At gathering in Villanova, Syrians try to help their homeland

Jaber Alanzi, a resident at the Hospital of the University of Pennsylvania, believes raising awareness is as critical as raising money for the cause.
Jaber Alanzi, a resident at the Hospital of the University of Pennsylvania, believes raising awareness is as critical as raising money for the cause. (ELIZABETH ROBERTSON / Staff Photographer)
Posted: August 05, 2013

As brutal images of children killed in Syria's civil war flashed on a screen inside a gym at the Foundation for Islamic Education in Villanova on Saturday, a woman in a brilliant blue head scarf sat in the audience of 100 men and women and quietly sobbed.

Born in Damascus 39 years ago, she lives in Valley Forge now, but still has family in the war-torn country. For reasons of their security, she asked to be identified only by her first name, Rabab.

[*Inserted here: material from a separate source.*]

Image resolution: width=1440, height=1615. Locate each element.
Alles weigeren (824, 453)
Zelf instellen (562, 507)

"I am a mother," Rabab said, explaining her tears. "When you see children being killed, and their mothers crying, how can the whole world watch and not do anything?"

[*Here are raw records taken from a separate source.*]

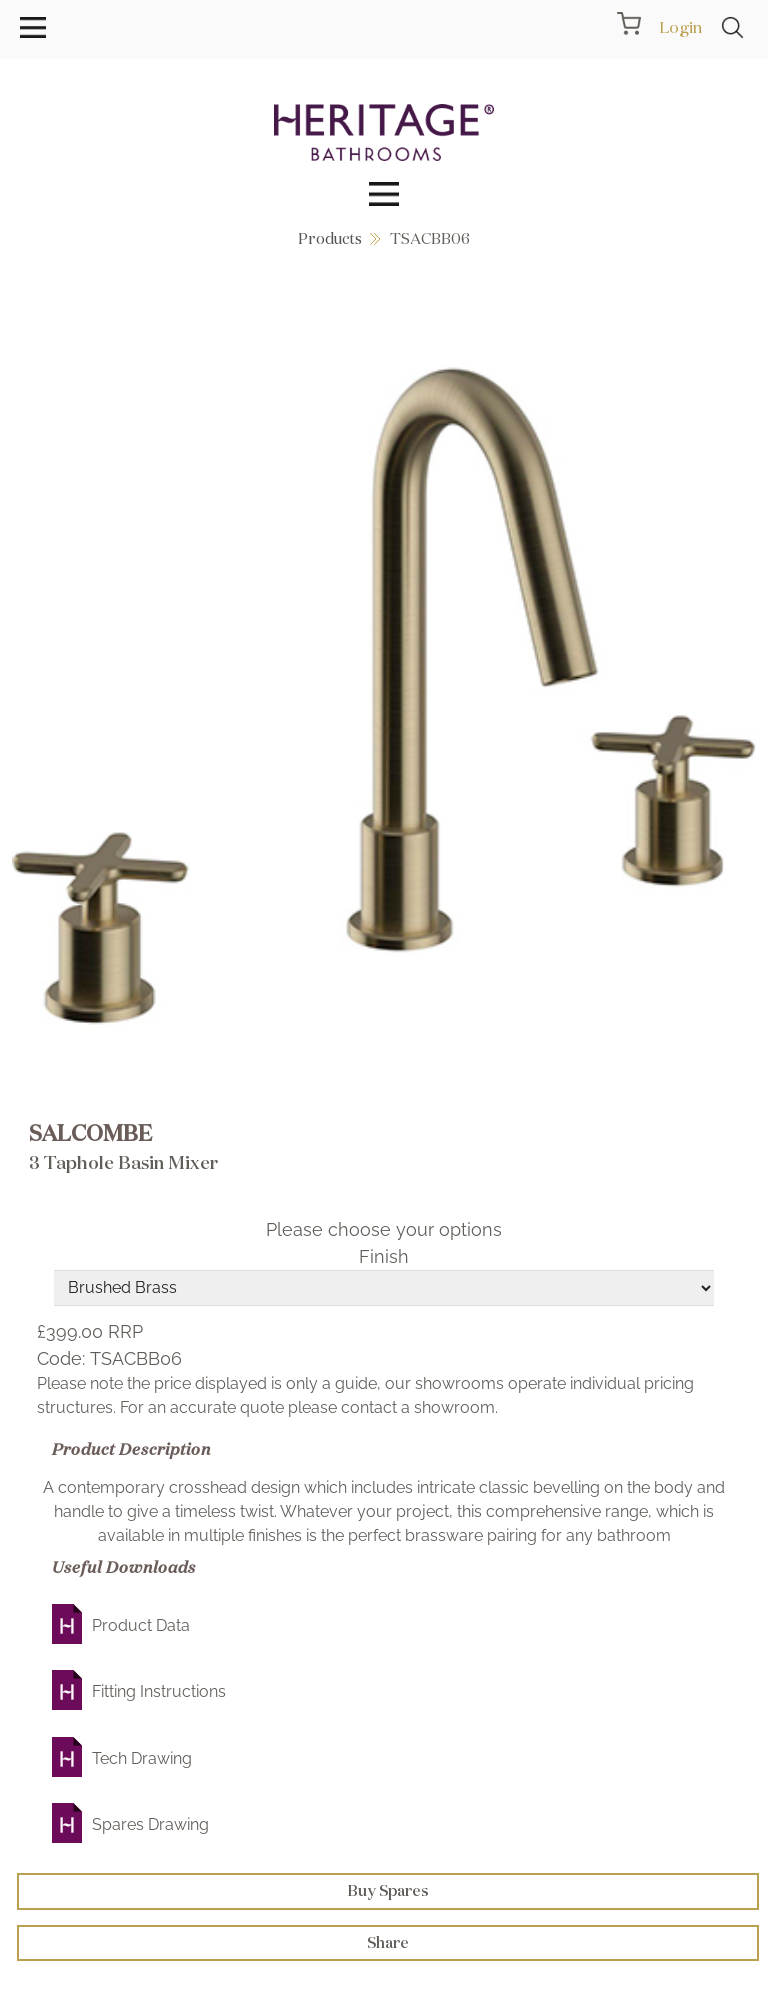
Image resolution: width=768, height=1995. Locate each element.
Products (330, 238)
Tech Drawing (142, 1758)
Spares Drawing (150, 1824)
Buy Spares (388, 1890)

An estimated 100,000 people have been killed in Syria since March 2011, when troops loyal to Syrian President Bashar al-Assad began clashing with demonstrators seeking civil rights and later with armed rebels trying to topple his regime. Because of the growing violence, 1.6 million Syrians are living as refugees in Jordan, Lebanon, Turkey, and Iraq; millions more Syrians are internally displaced and desperate for humanitarian aid.

Sponsored by the two-month-old Philadelphia-area chapter of the nonprofit Syrian American Council, Saturday's gathering was designed to raise consciousness about the crisis and funds for Syrian widows and orphans.

One picture in the presentation showed a boy of about 6 holding a poster written in Arabic. "My father didn't go for a pilgrimage [to Mecca]," it read. "He was killed."

For Jaber Alanzi, 30, a medical resident in urology at the Hospital of the University of Pennsylvania, raising public awareness is as critical as raising money for the cause.

His parents live in Homs, a Syrian city that has been on the receiving end of Assad's military crackdown. As Alanzi spoke privately about his concern for them, an attendee at the fund-raiser slipped him a $100 check.

An Allentown internist with family in Syria asked to be identified only as "Dr. B." Along with four other doctors, he recently went to Syria carrying suitcases filled with basic supplies, such as sutures, provided by the nonprofit Syrian American Medical Society. They delivered the material to Aleppo, where 10 field hospitals have been targeted by Assad's troops, Dr. B said.

What do the people of Syria need most?

"What do they not need?" said Eyad Takiedine, 55, who was born in Damascus and lives now in Ivyland.

"The Jordanian and Lebanese governments can only do so much" to help the refugees, he said, which is why contributions to the council, funneled through the Syrian Sunrise Foundation, are so important.

Takiedine, who owns several Dunkin' Donuts restaurants in Bucks and Chester Counties, came to the United States when he was 18.

"I have experienced firsthand the democracy and generosity of the American people," he said, "and I wish the good life that I have experienced in this country on my people back home. But nothing in a revolution happens easily. Even in the U.S., a lot of people died for the freedoms that we enjoy now."

Several of the speakers noted that the United Nations has called Syria the most serious humanitarian crisis since the Rwandan genocide.

After an iftar meal to break the fasting of Ramadan, hundreds more arrived, and a fund-raising appeal was to begin in earnest.

Organizers said they hoped to raise tens of thousands of dollars.